Pensez-vous que les problèmes que vous avez identifiés avec la tokenisation sont spécifiques aux pièces stables ou indiquent une tendance plus large dans le système financier ?
La vérité est que l’utilisation de pièces stables pour les paiements apporte peu d’innovation en matière de finance. Les innovations dans les voies de paiement ont été confondues avec des innovations financières puisque la finance est un échange d’argent liquide au fil du temps, et que les paiements sont aujourd’hui un échange d’argent liquide.
DeFi consiste actuellement principalement en des prêts surgarantis, ce qui en fera une forme de financement de niche, car dans le monde réel, il existe de très petits montants de prêts surgarantis. La raison pour laquelle les prêts DeFi doivent être si fortement garantis est que DeFi est incapable de calculer les flux de trésorerie ou les passifs d’un prêt sans intervention humaine.
Comme je l’ai dit, pour innover et attirer les institutions, les passifs et les flux de trésorerie doivent être symbolisés, exécutables par des machines et, peut-être plus important encore, standardisés. Grâce à une logique financière solide qui sous-tend la tokenisation basée sur la blockchain que nous voyons aujourd’hui, DeFi peut dépasser son statut de niche pour devenir la technologie révolutionnaire qu’elle vise à devenir.
Quels conseils donneriez-vous aux innovateurs et aux régulateurs du secteur de la blockchain pour relever efficacement ces défis ?

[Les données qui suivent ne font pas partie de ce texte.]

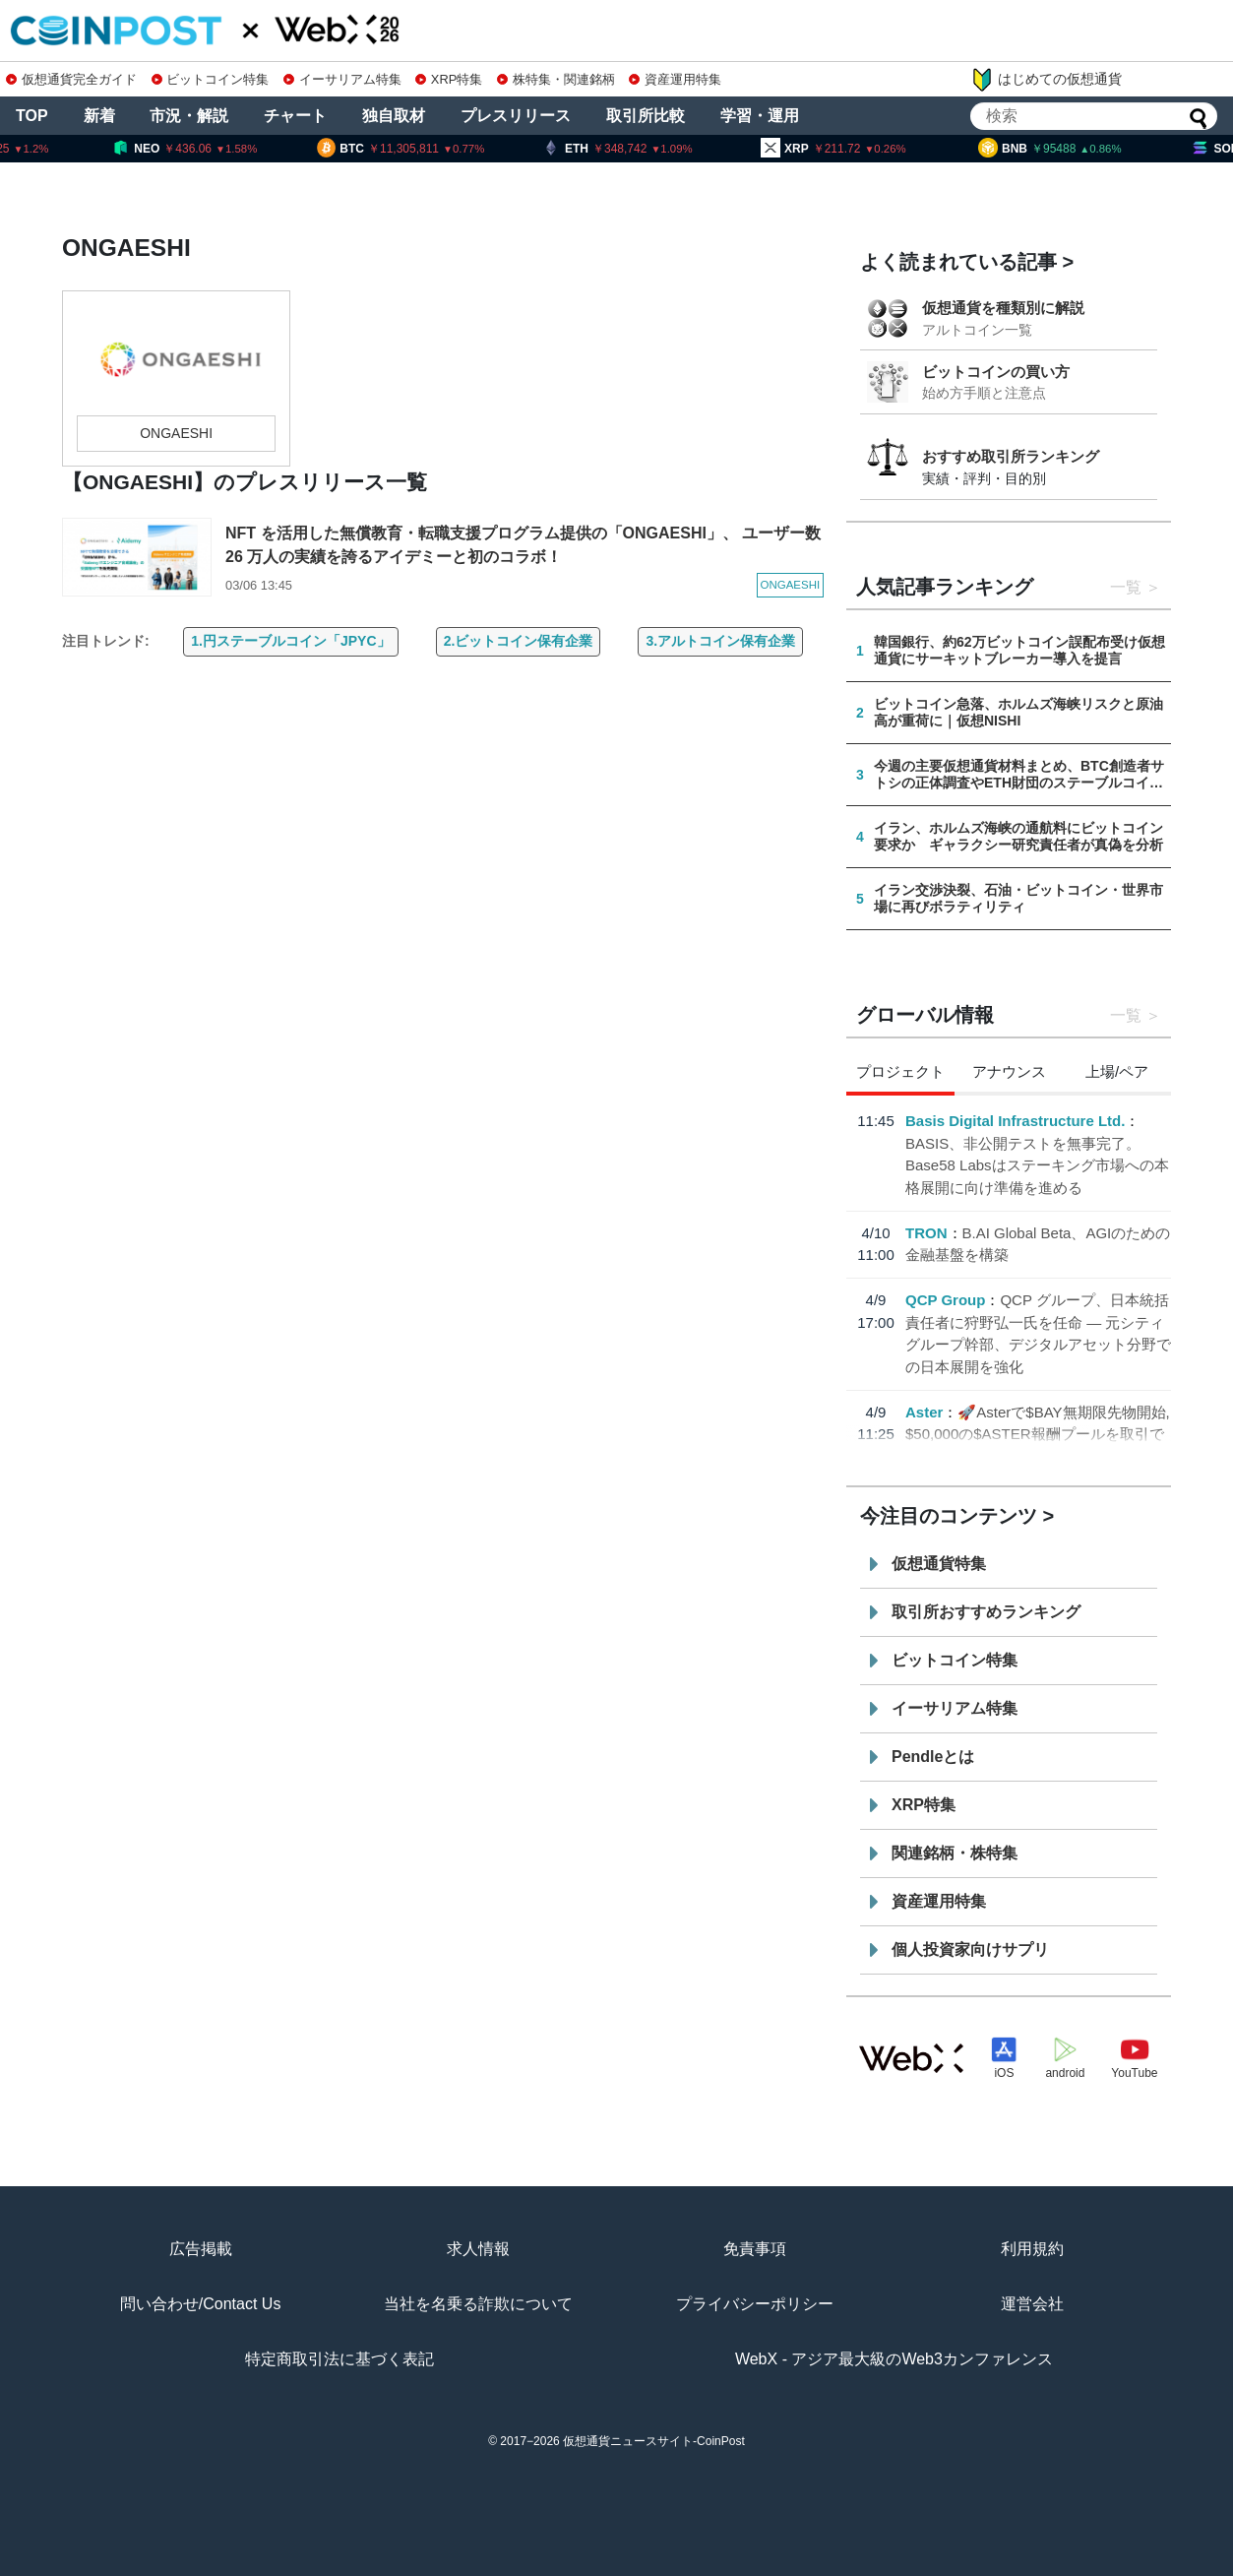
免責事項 (754, 2248)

Pour les innovateurs, ne vous contentez pas de construire un autre rail de paiement – cela ne fait que créer un autre canal qui doit être audité de manière indépendante. Utilisez plutôt des contrats financiers intelligents qui peuvent être audités via l’automatisation. C’est la véritable innovation.

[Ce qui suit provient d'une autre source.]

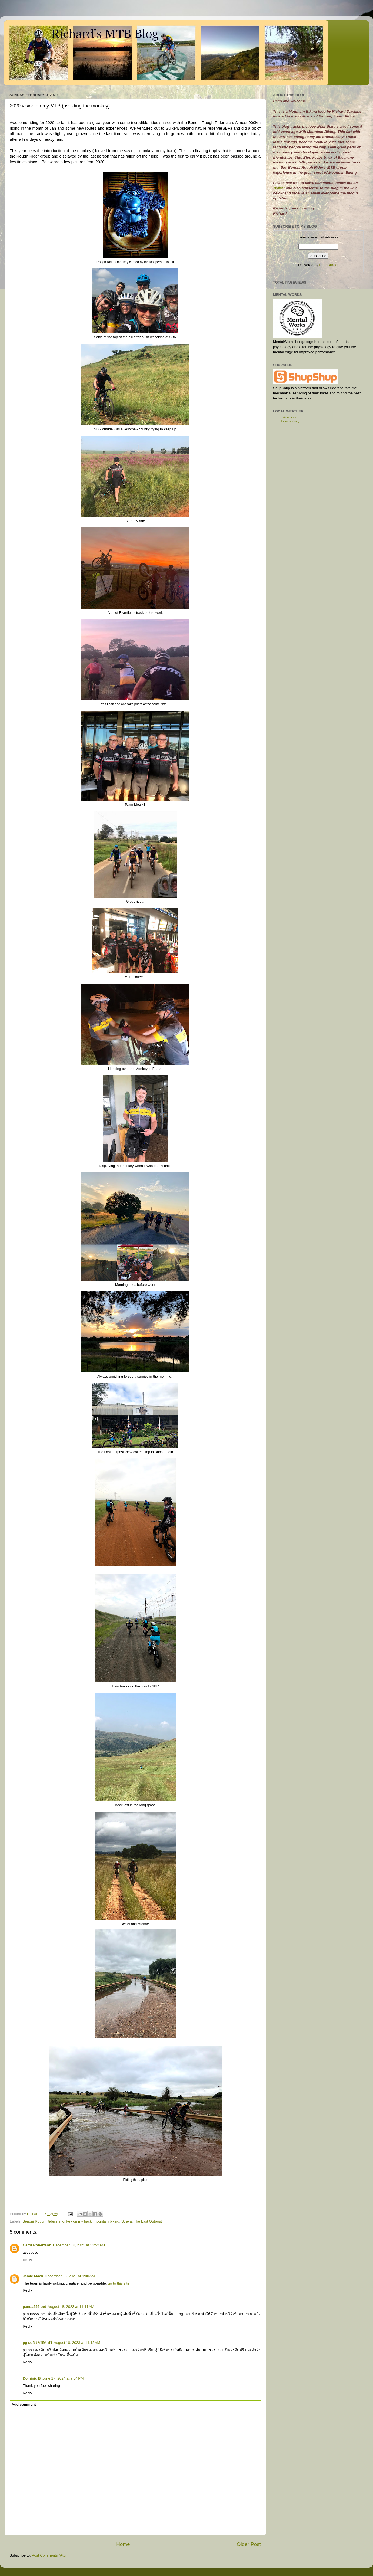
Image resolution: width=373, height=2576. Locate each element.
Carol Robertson (37, 2245)
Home (123, 2544)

En ce qui concerne les régulateurs, sachez qu’adopter une tokenisation qui respecte les normes convenues facilitera grandement votre travail. Tous ces instruments et rails seront transparents et appliqués par un code. Cela signifie qu’il ne sera même pas possible pour les entreprises de surévaluer leurs positions et de déplacer leurs passifs, et cela serait tout à fait visible si elles le faisaient d’une manière ou d’une autre.
Enfin, quelle est votre vision de l’avenir de la blockchain et de la tokenisation dans la création d’un écosystème financier plus efficace, transparent et stable ?
C’est la première fois en 60 ans, depuis l’introduction de l’informatique dans les banques, que nous pouvons aborder et résoudre les principaux problèmes qui affligent les systèmes bancaire et financier. En mettant en œuvre des contrats financiers open source et algorithmiques, le monde financier de demain fonctionnera beaucoup plus efficacement et les bilans pourront être rapprochés en quelques minutes ou heures avec des cas de fraude réduits ou éliminés.
Lorsqu’elle est appliquée correctement, la Blockchain peut véritablement offrir la fiabilité nécessaire pour améliorer la gestion des risques à l’échelle de l’entreprise et rendre à nouveau possible la gestion des risques systémiques. Je pense que cela se produit ; il faudra juste un peu plus de temps pour que tout le monde embarque.